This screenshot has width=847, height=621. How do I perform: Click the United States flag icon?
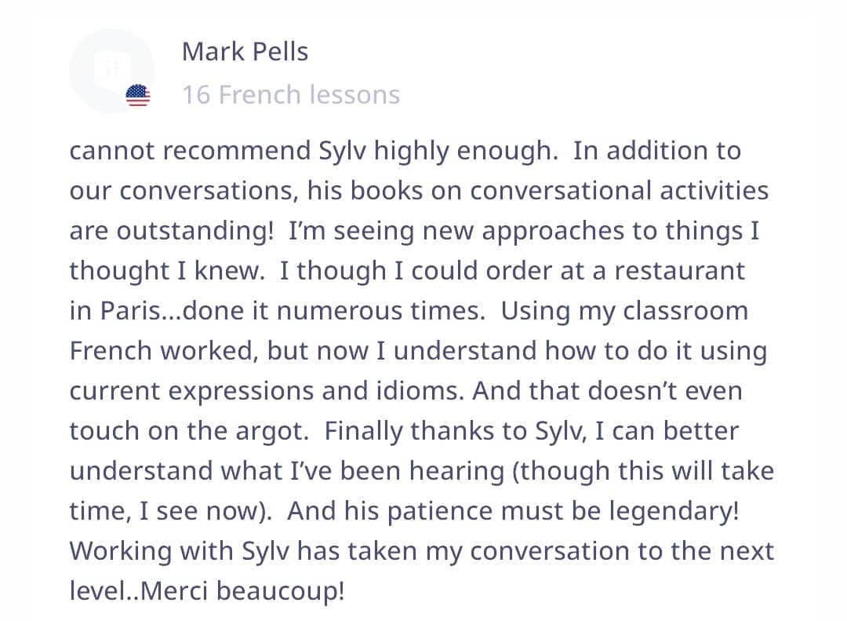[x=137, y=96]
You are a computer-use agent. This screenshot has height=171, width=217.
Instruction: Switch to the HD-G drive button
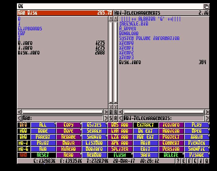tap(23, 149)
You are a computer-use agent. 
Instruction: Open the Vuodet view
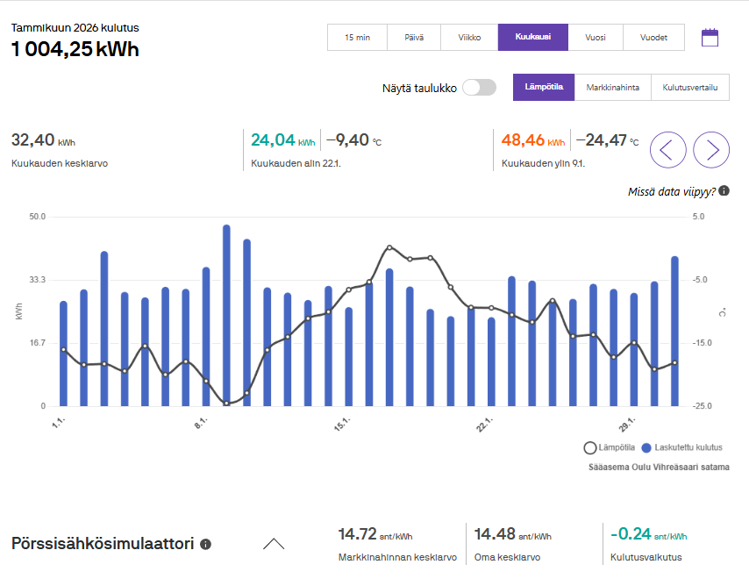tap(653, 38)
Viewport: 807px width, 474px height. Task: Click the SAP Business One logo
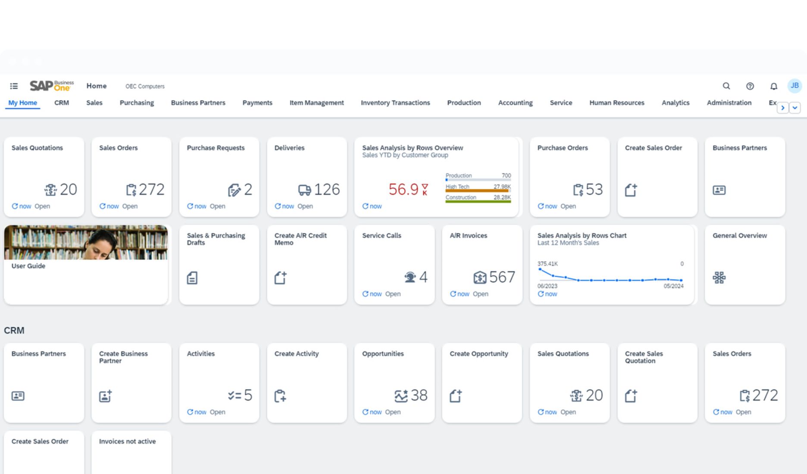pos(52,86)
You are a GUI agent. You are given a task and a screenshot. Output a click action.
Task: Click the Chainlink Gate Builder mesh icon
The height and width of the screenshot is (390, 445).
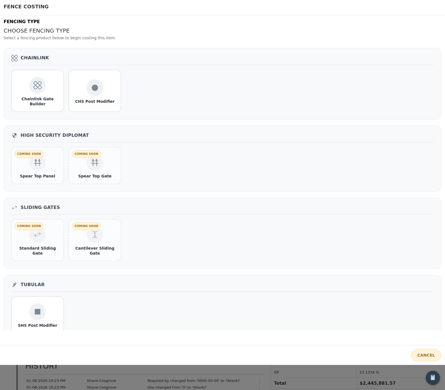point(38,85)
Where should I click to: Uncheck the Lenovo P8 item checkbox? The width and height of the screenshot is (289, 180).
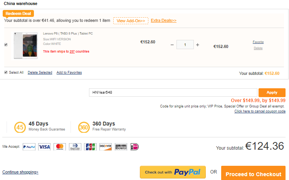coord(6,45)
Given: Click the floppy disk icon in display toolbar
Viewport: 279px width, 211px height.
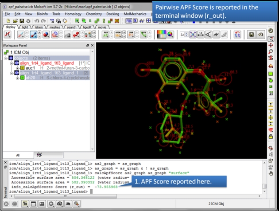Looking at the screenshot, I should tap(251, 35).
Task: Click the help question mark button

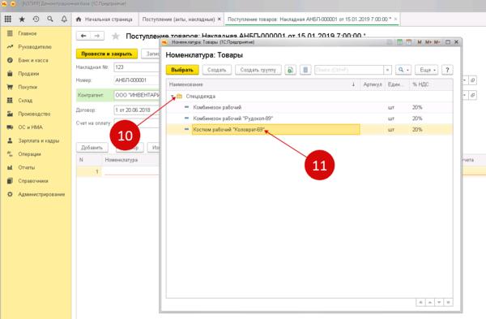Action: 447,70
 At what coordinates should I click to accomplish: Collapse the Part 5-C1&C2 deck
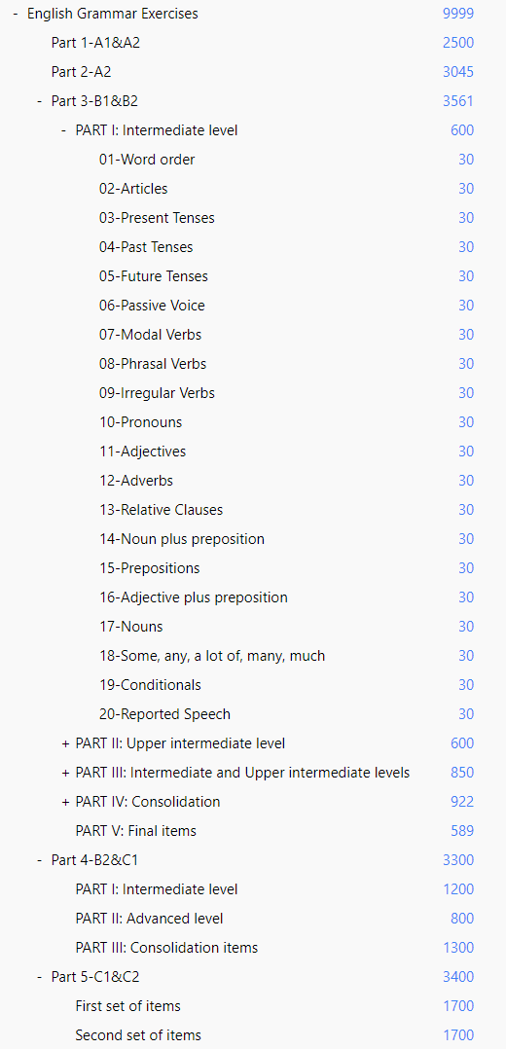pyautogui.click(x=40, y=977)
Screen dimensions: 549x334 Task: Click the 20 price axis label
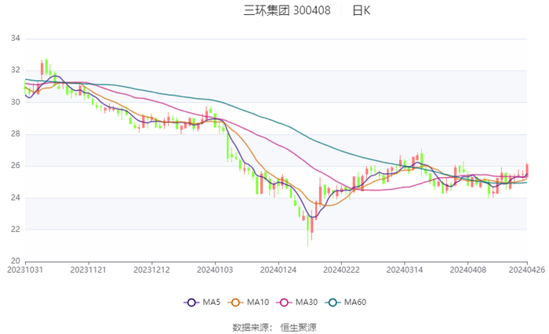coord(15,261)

☆ ☆ ☆

▶ _The request_: Lay out every line of the items above as a JSON list of strings, one string per line, with blank lines left out. Leave the pictures out of the list.

▶ _Response to this exercise_:
[
  "This screenshot has width=847, height=621. How do I perform: Click the United States flag icon?",
  "[x=137, y=96]",
  "You are a computer-use agent. This screenshot has height=171, width=217.",
  "Instruction: Switch to the HD-G drive button",
  "tap(23, 149)",
  "You are a computer-use agent. ",
  "Instruction: Open the Vuodet view",
  "tap(653, 38)",
  "Viewport: 807px width, 474px height. Task: Click the SAP Business One logo",
  "pos(52,86)",
  "You are a GUI agent. You are given a task and a screenshot. Output a click action.",
  "Task: Click the Chainlink Gate Builder mesh icon",
  "The height and width of the screenshot is (390, 445).",
  "point(38,85)",
  "Where should I click to: Uncheck the Lenovo P8 item checkbox? The width and height of the screenshot is (289, 180).",
  "coord(6,45)",
  "Given: Click the floppy disk icon in display toolbar",
  "Viewport: 279px width, 211px height.",
  "Looking at the screenshot, I should tap(251, 35).",
  "Task: Click the help question mark button",
  "Action: 447,70",
  " At what coordinates should I click to accomplish: Collapse the Part 5-C1&C2 deck",
  "pyautogui.click(x=40, y=977)",
  "Screen dimensions: 549x334 Task: Click the 20 price axis label",
  "coord(15,261)"
]